Exact copy, no pictures: set down the lines from the one holding "Click the rotate device frame icon" through the final line of the records below.

Saved data entries:
__________
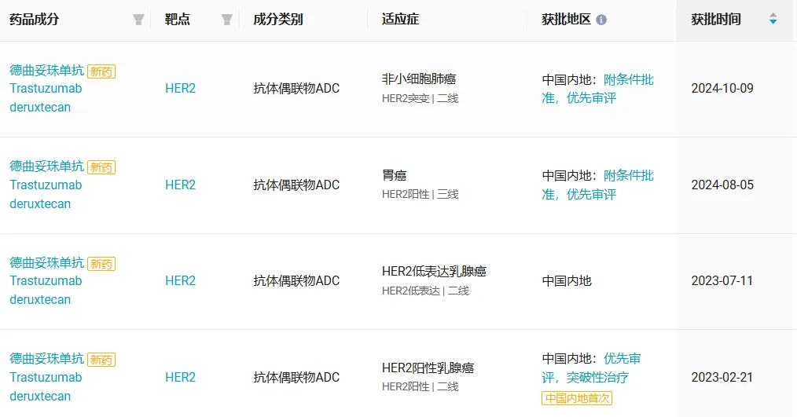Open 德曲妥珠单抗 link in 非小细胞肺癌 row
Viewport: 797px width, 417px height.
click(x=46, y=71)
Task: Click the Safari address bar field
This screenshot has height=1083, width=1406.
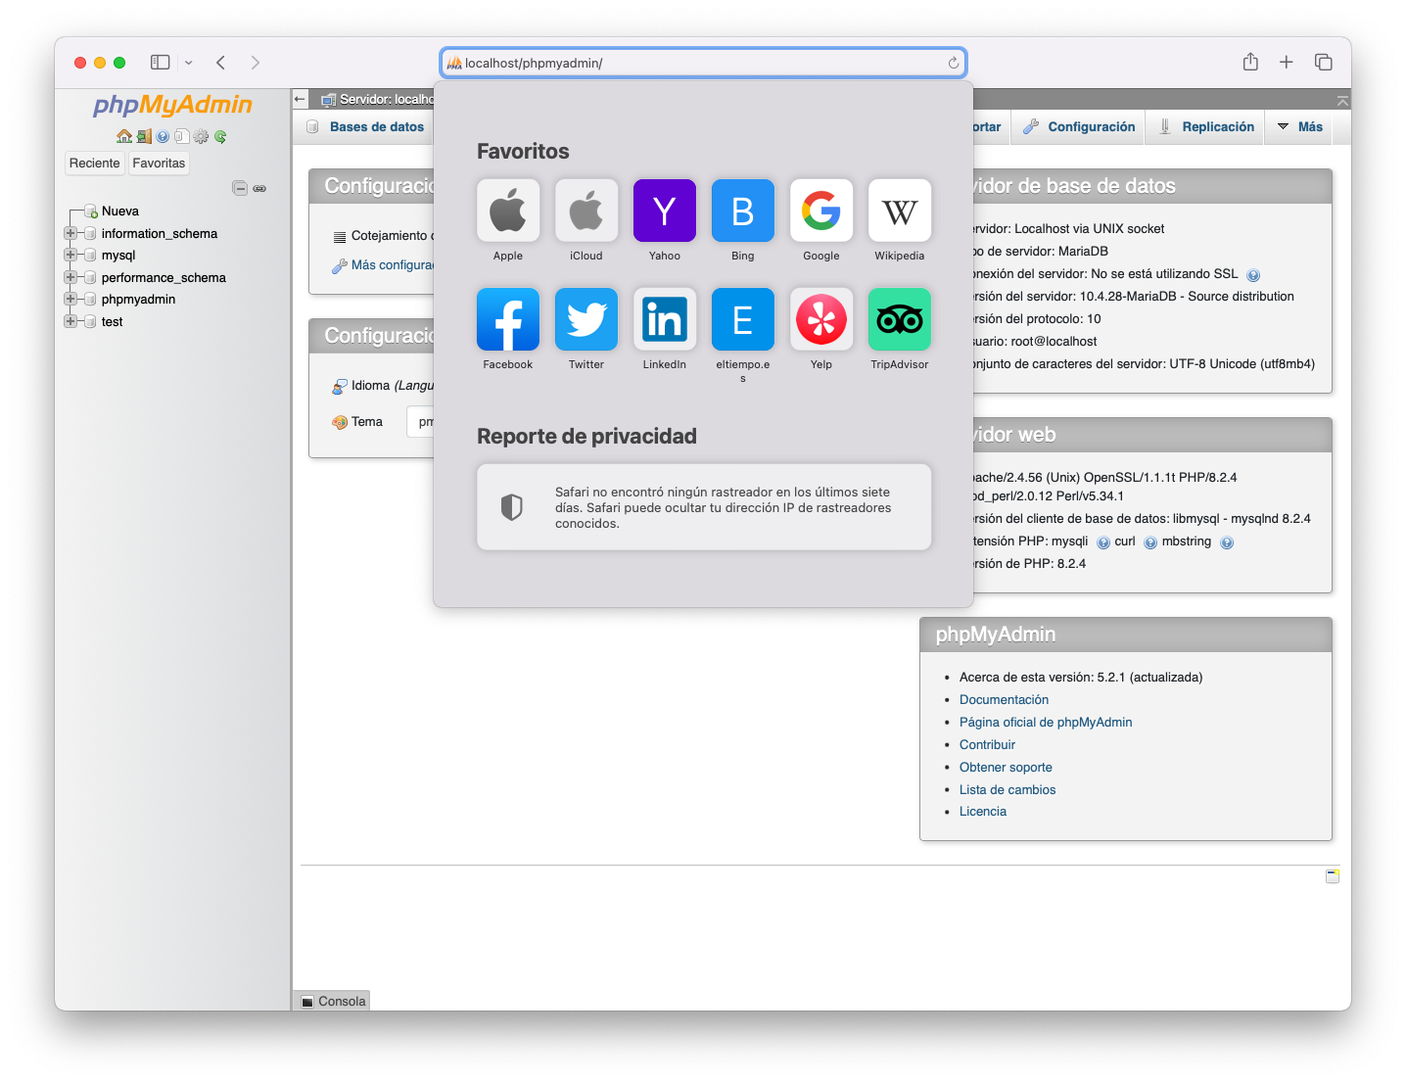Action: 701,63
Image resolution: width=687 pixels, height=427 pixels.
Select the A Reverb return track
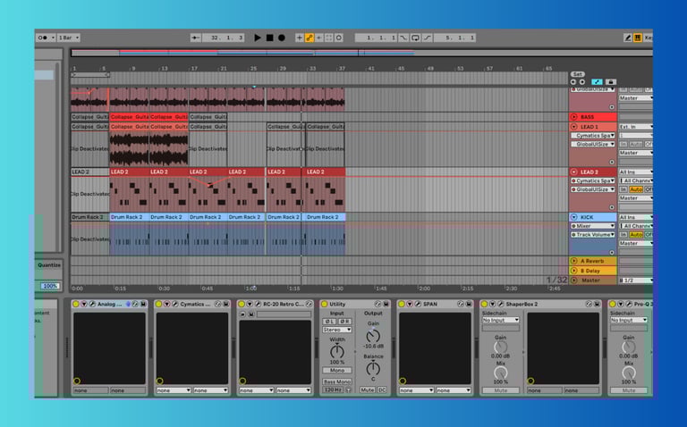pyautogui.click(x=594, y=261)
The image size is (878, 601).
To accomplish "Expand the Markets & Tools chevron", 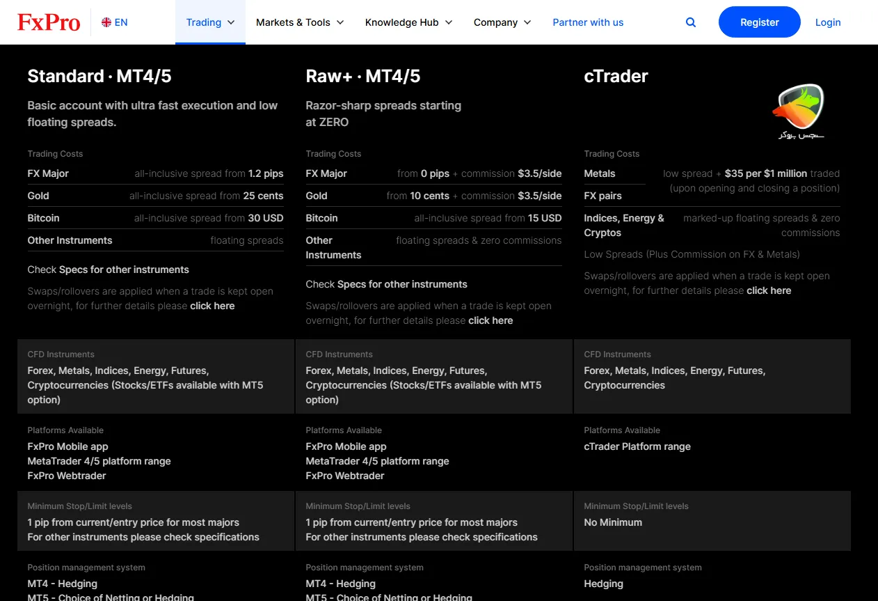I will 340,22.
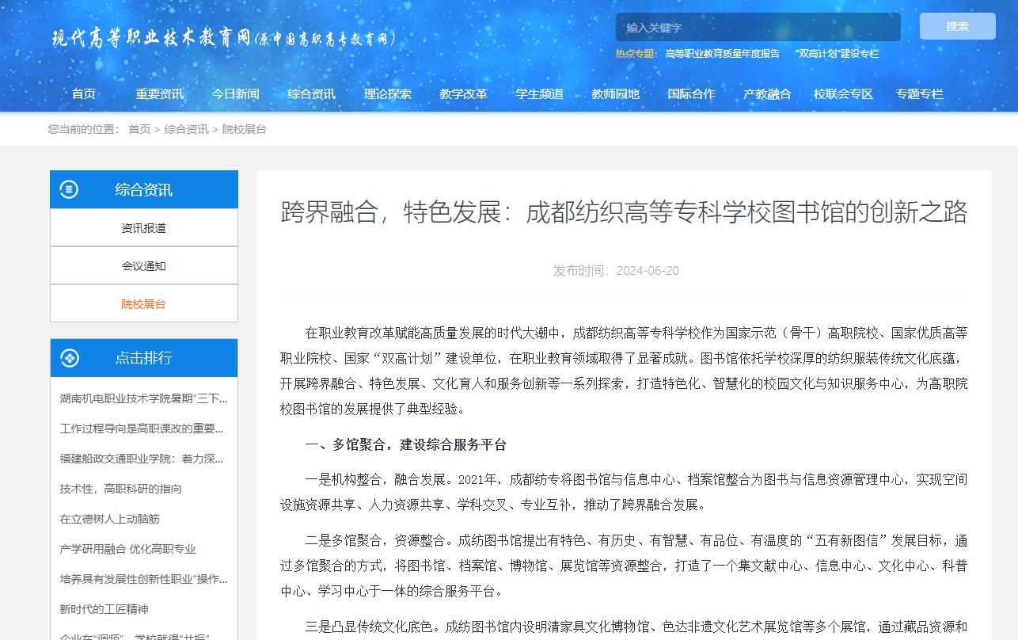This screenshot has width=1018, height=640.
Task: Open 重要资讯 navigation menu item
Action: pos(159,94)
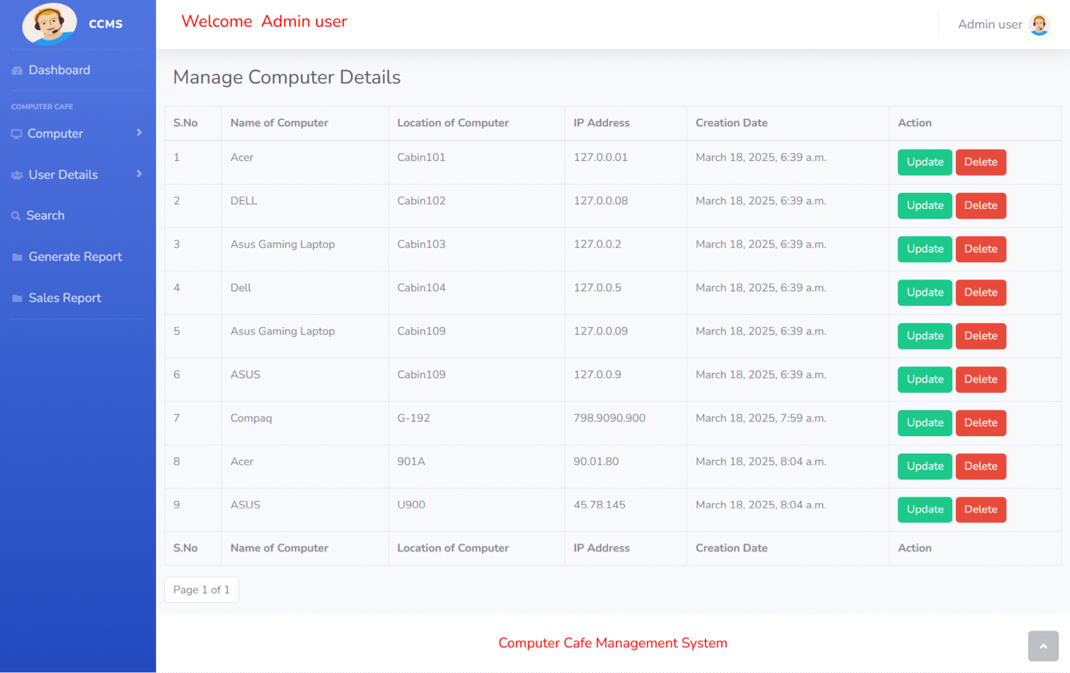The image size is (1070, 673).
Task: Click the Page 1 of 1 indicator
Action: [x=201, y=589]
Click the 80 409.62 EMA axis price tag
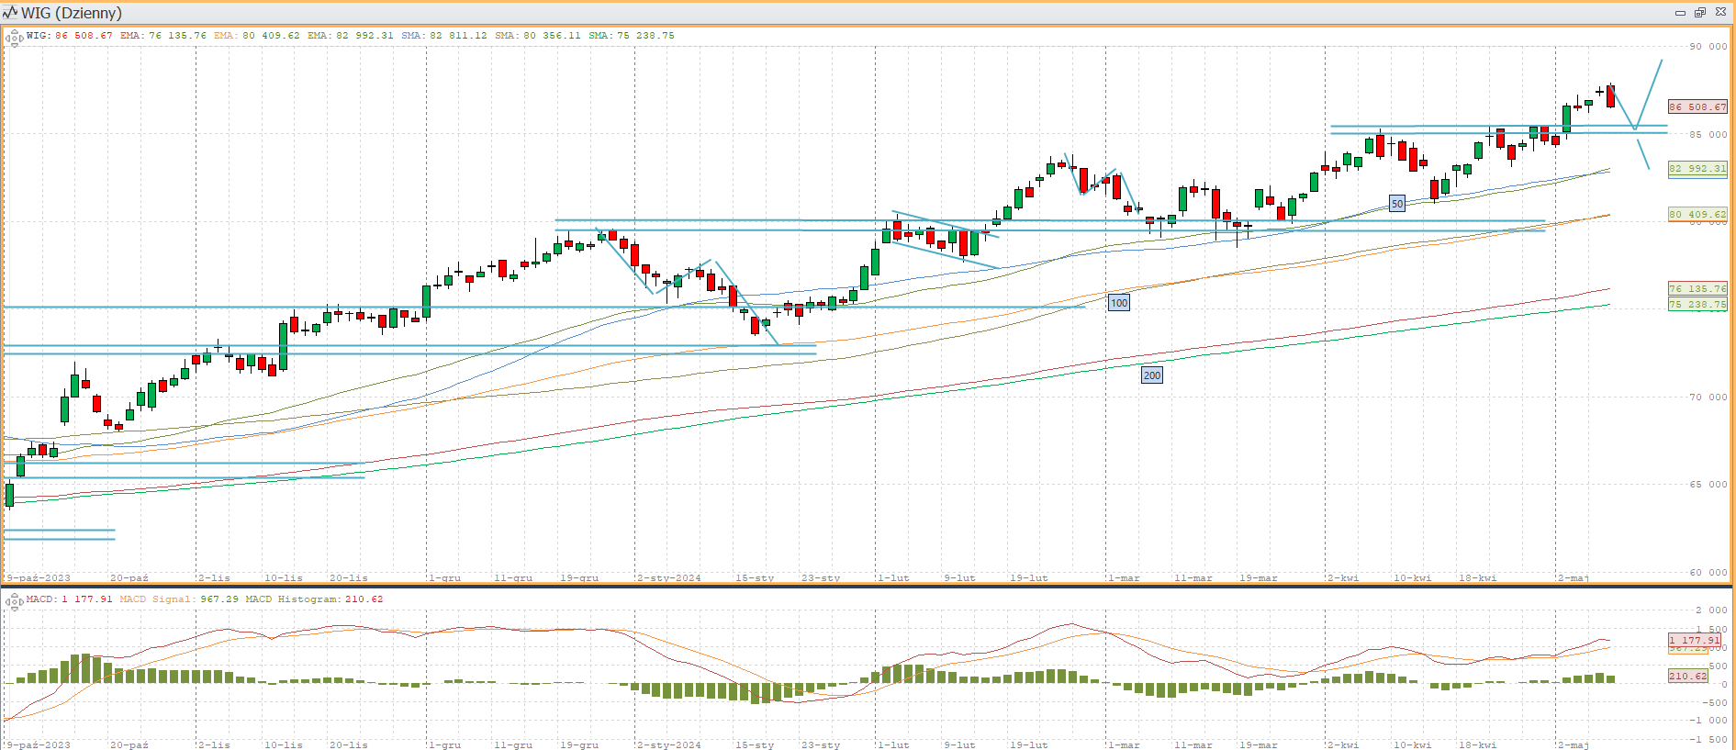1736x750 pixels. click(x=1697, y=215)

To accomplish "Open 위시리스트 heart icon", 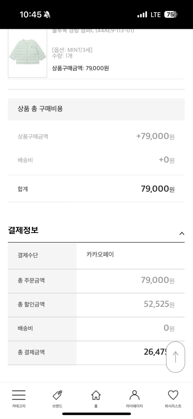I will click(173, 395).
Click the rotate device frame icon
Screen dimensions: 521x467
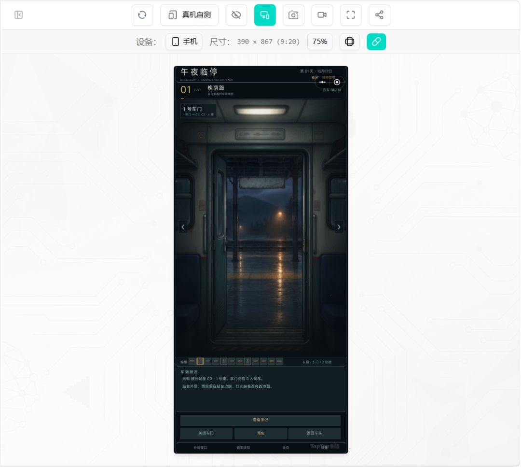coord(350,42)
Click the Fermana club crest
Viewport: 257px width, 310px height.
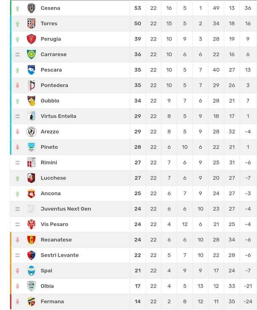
__________
- _Task answer_
Click the rotate device frame icon
Screen dimensions: 521x467
coord(350,42)
Click the Fermana club crest
Viewport: 257px width, 310px height.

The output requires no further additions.